Sudah dua kali ini ia dan kelompok
tayubnya diundang untuk syukuran di telaga. Di sekitar desaku masih
mempertahankan tradisi nenek moyang. Salah satunya ya itu, menggelar
pertunjukkan langen tayub dan sesaji alam di sekitar telaga. Biasanya acara
seperti itu dilaksanakan setahun sekali, setelah panen raya. Terkadang juga ada
yang menggelar syukuran saat mendapat rezeki lebih. Semua mereka lakukan untuk
mensyukuri nikmat yang telah diberikan Sang pemberi hidup.
Beberapa warga menyumbangkan sebagian
harta untuk acara itu. Ada beras, ayam, dan berbagai macam makanan tradisional.
Mereka membagikan bancak’an kepada
seluruh warga yang hadir. Sebuah sarana untuk mempererat tali persaudaraan yang
efektif. Dan itu sudah berlaku ribuan tahun lalu, sebelum orang mengenal
nasionalisme. Aku bangga dengan apa yang mereka lakukan. Sayang acara seperti
ini kurang disukai para remaja. Mereka lebih suka dangdut koplo. Kau tahu,
goyangan biduan cantik itu mengebor hati mereka.

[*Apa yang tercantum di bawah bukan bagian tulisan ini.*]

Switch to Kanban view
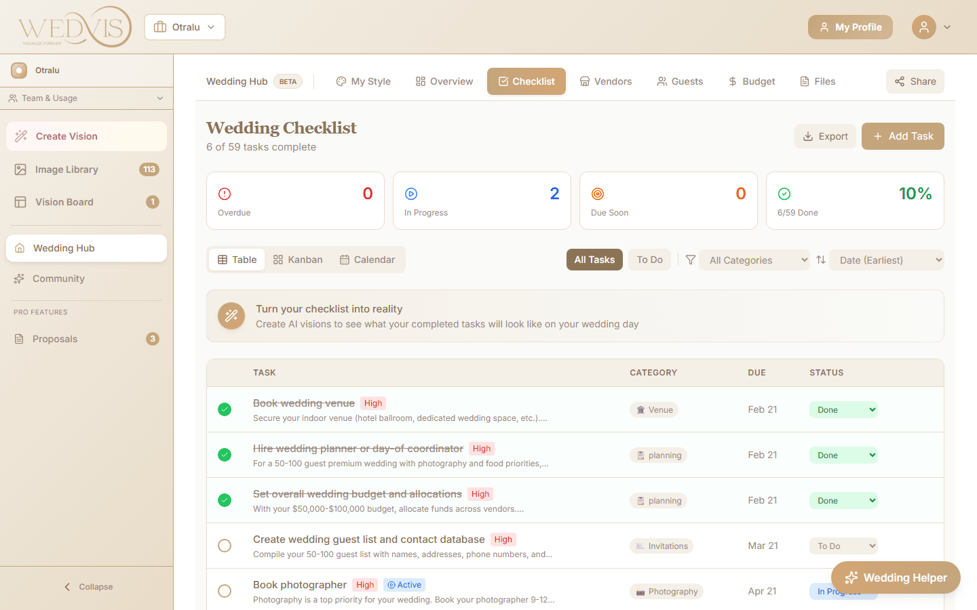298,260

Dengan baju warna krim kekuning-kuningan,
Ning kuantar ke telaga. Siang yang panas, matahari mungkin sedang membuka
bajunya. Aku terseok-seok mengantar Ning ke telaga. Jalan ke telaga tak semulus
jalan raya. Banyak batu kecil, batu besar yang tertimbun tanah, juga tanaman
berduri di pingirnya. Akhirnya dengan perjuangan yang melelahkan, aku sampai
juga di telaga. Di sini sudah banyak sekali warga desa berkumpul. Di
masing-masing tangannya ada yang membawa bucu
lengkap dengan ayam panggang. Di antara mereka kulihat juga ada yang membawa
bunga-bungaan, aku tak tahu akan dibuat apa. Persis di samping bucu-bucu itu
ada peralatan gamelan lengkap. Telah sedari tadi pagi dipersiapkan.
Pertunjukkan akan segera
dimulai. Para panjak telah siap dengan alatnya masing-masing. Ning
satu-satunya ledek muda yang masih
bertahan. Teman-temannya banyak yang keluar karena tidak tahan omongan warga
yang tak suka. Tak heran jika ia kerap menjadi sasaran omongan tak sedap. Tapi
aku tak terlalu peduli dengan itu semua. Cintaku padanya tak ada yang
memisahkan. Biar anjing menggonggong kafilah berlalu. Apa urusan mereka.
Pertunjukkan kali ini sangat memukau. Ning
berubah jadi naga biru, meliuk-liukkan tubuhnya ke angkasa. Menyemburkan api.
Menari di antara awan yang beriringan. Sungguh pemandangan yang membuat mataku
enggan berkedip. Suaranya merayap senyap. Naga biru itu menyelaraskan gerakan
tari disisipi nyanyian duka. Aku terharu dengan semua itu. Ia mendendangkan dukanya
di angkasa. Api biru menjilat-jilat menyentuh tanah. Perlahan air bening
memaksa keluar. Pertunjukkan luar biasa!
“Ayo Mas, pulang..” Suaranya menghamburkan
imajiku. Aku tak bisa menyembunyikan airmata padanya.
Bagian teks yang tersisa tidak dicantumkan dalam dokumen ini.